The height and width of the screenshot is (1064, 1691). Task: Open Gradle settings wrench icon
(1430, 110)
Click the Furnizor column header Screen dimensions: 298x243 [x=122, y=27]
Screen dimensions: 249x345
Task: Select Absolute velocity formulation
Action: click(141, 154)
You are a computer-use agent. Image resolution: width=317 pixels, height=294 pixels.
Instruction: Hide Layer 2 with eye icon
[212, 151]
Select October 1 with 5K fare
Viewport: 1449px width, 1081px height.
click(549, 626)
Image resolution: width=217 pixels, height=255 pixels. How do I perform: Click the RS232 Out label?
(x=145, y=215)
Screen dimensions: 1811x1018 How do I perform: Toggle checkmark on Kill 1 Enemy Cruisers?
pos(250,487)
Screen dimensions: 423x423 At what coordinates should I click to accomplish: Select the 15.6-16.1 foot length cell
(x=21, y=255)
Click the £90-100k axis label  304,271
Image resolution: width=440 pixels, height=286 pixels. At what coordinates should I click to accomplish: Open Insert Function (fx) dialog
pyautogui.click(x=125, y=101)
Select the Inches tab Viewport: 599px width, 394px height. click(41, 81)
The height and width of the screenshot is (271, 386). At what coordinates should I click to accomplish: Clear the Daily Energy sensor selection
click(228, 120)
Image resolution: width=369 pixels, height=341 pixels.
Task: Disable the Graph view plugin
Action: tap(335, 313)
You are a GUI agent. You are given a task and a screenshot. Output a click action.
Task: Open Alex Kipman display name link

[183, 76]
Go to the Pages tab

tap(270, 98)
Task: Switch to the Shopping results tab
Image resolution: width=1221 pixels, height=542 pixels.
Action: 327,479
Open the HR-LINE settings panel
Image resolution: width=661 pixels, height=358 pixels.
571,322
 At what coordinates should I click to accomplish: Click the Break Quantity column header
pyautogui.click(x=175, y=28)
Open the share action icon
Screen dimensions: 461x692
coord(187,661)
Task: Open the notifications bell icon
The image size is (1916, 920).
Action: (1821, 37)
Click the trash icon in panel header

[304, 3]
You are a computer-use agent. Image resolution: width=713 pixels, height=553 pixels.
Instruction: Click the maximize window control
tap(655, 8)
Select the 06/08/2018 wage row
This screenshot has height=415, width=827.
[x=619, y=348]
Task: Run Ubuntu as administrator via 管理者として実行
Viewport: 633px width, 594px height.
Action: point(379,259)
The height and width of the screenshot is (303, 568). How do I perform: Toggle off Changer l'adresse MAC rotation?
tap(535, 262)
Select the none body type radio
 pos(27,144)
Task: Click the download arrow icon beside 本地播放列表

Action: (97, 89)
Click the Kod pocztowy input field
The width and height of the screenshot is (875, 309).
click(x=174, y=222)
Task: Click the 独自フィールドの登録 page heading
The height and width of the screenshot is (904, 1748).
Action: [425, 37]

•••

Transcribe the items verbatim, covering the stretch from the line containing "Image resolution: width=440" through the end of the items, with both ends included.

__Solution__.
Image resolution: width=440 pixels, height=286 pixels. At what coordinates should I click to accomplish: Open Insert Function (fx) dialog
pyautogui.click(x=125, y=101)
Select the Inches tab Viewport: 599px width, 394px height. click(41, 81)
The height and width of the screenshot is (271, 386). At what coordinates should I click to accomplish: Clear the Daily Energy sensor selection
click(228, 120)
Image resolution: width=369 pixels, height=341 pixels.
Task: Disable the Graph view plugin
Action: tap(335, 313)
You are a GUI agent. You are given a task and a screenshot. Output a click action.
Task: Open Alex Kipman display name link

[183, 76]
Go to the Pages tab

tap(270, 98)
Task: Switch to the Shopping results tab
Image resolution: width=1221 pixels, height=542 pixels.
Action: 327,479
Open the HR-LINE settings panel
Image resolution: width=661 pixels, height=358 pixels.
571,322
 At what coordinates should I click to accomplish: Click the Break Quantity column header
pyautogui.click(x=175, y=28)
Open the share action icon
Screen dimensions: 461x692
coord(187,661)
Task: Open the notifications bell icon
The image size is (1916, 920).
Action: (1821, 37)
Click the trash icon in panel header

[304, 3]
You are a computer-use agent. Image resolution: width=713 pixels, height=553 pixels.
Instruction: Click the maximize window control
tap(655, 8)
Select the 06/08/2018 wage row
This screenshot has height=415, width=827.
[x=619, y=348]
Task: Run Ubuntu as administrator via 管理者として実行
Viewport: 633px width, 594px height.
Action: point(379,259)
The height and width of the screenshot is (303, 568). How do I perform: Toggle off Changer l'adresse MAC rotation?
tap(535, 262)
Select the none body type radio
 pos(27,144)
Task: Click the download arrow icon beside 本地播放列表

Action: (97, 89)
Click the Kod pocztowy input field
The width and height of the screenshot is (875, 309).
click(x=174, y=222)
Task: Click the 独自フィールドの登録 page heading
The height and width of the screenshot is (904, 1748).
Action: [425, 37]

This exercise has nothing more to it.